Stealing milk and food from the mouths of babes



Whether the day-care center operators in California who withheld essential nutrition from the children in their care did so out of ignorance, stupidity or criminality matters little to the well-being of the children. What does matter is that monitoring systems be improved so that it doesn't take a U.S. Department of Agriculture investigation to ferret out wrongdoing. Tragically, the parents whose children attend the many substandard care centers in this nation have few alternatives to choose from -- either because of price or proximity.
The 13 day-care centers, described in a Scripps-Howard report in last Wednesday's Vindicator, were identified by the inspector general of the U.S. Department of Agriculture in the IG's Operation Kiddie Care, a major investigation of the Child and Adult Care Food Program undertaken for the USDA's Food and Nutrition Service.
The inspector general found that the CACFP is highly vulnerable to abuse because the primary controls for combatting fraud and abuse have been given to the sponsors of the programs. In fact some of the sponsors were, in the words of the report, "using program funds for their personal enrichment and thereby reducing the funds available to provide an effective food service program to children in day care."
No small potatoes: And while the suspect day-care centers were providing too-small milk and meal portions to the children, their funding was, by no means, small potatoes.
In the first round of the IG's investigation 37 sponsors had been receiving approximately $76.3 million annually in federal funds for food and administrative costs.
In California, during 1998, the California Department of Education, which administers the program for the FNS, contracted directly with 652 organizations which ran the program at 3,850 child care centers that they owned and operated. Of the 652, there were 417 nonprofit organizations which received approximately $33 million among them.

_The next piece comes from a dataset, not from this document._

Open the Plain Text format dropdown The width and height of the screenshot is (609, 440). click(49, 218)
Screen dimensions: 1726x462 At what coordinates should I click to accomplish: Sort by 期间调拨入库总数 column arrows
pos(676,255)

But as the inspector general found, nonprofit groups -- even those which were faith-based -- were not immune from greed and incompetence: a cautionary lesson that should be heeded by those who tout faith-based charities as a cure-all for the social ills of the nation.

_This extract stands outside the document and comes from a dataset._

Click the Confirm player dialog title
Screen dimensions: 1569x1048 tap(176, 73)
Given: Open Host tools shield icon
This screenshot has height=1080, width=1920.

Of the 15 small centers selected for the investigation, none had kept track of the number of children who were actually receiving meals. For example, one center put in a claim for 17 breakfasts on Martin Luther King Day, a holiday on which the center was closed.

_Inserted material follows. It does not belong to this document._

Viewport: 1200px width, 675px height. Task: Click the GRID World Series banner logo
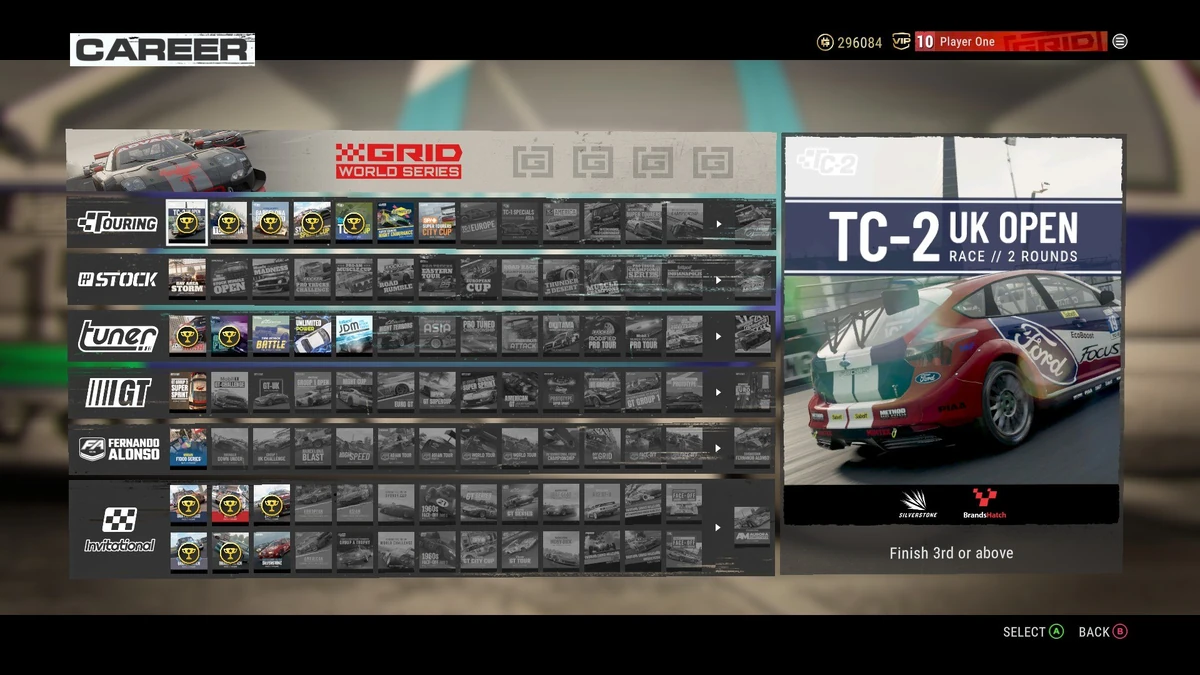(399, 162)
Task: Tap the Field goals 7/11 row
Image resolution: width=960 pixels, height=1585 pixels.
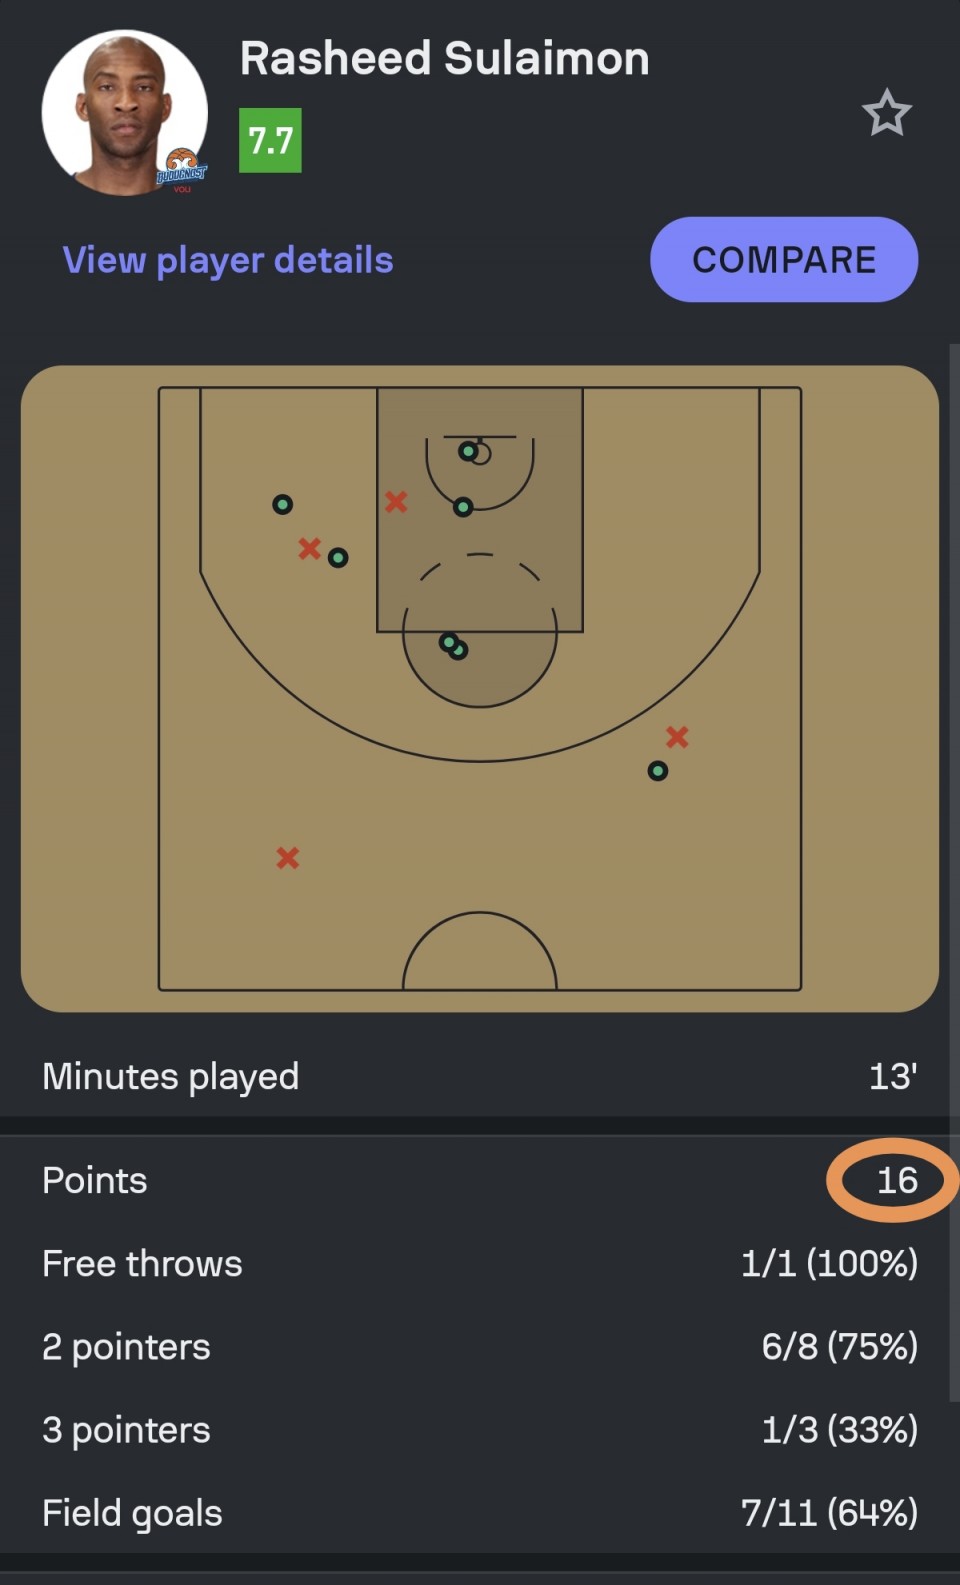Action: point(480,1513)
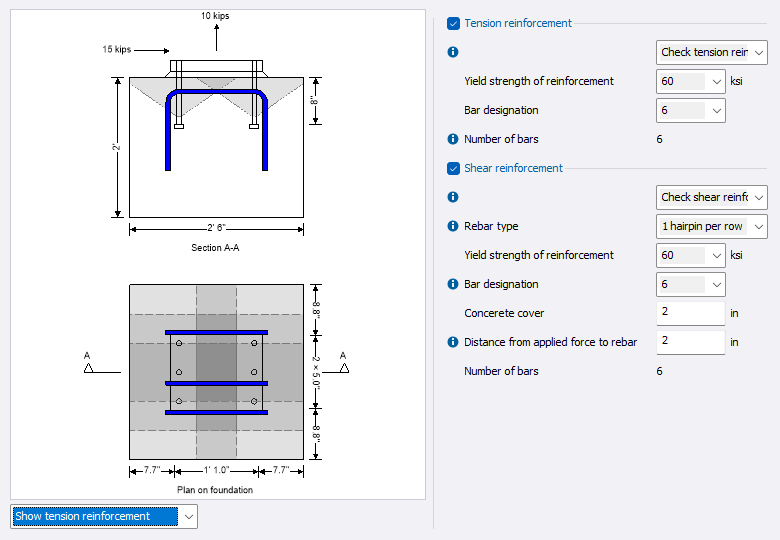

Malnutrition: Frequently, meals did not contain required nutritional components. At the Broderick Christian Center, for instance, instead of the required 1/2 to 3/4 cup of milk that each child should have received, three cups of milk were poured over oatmeal and served to 15 children, only 1/5 cup per child.
In his recommendations, the inspector general emphasized the need for state agencies to do a better job of monitoring the centers for compliance with federal requirements and of educating their staffs in administration and nutrition.
But therein lies a major problem for states like Ohio where budget cutbacks are making it less likely that recipients of state and federal dollars will have adequate oversight. States must be willing to spend what it takes to ensure that needy children aren't cheated by greedy adults.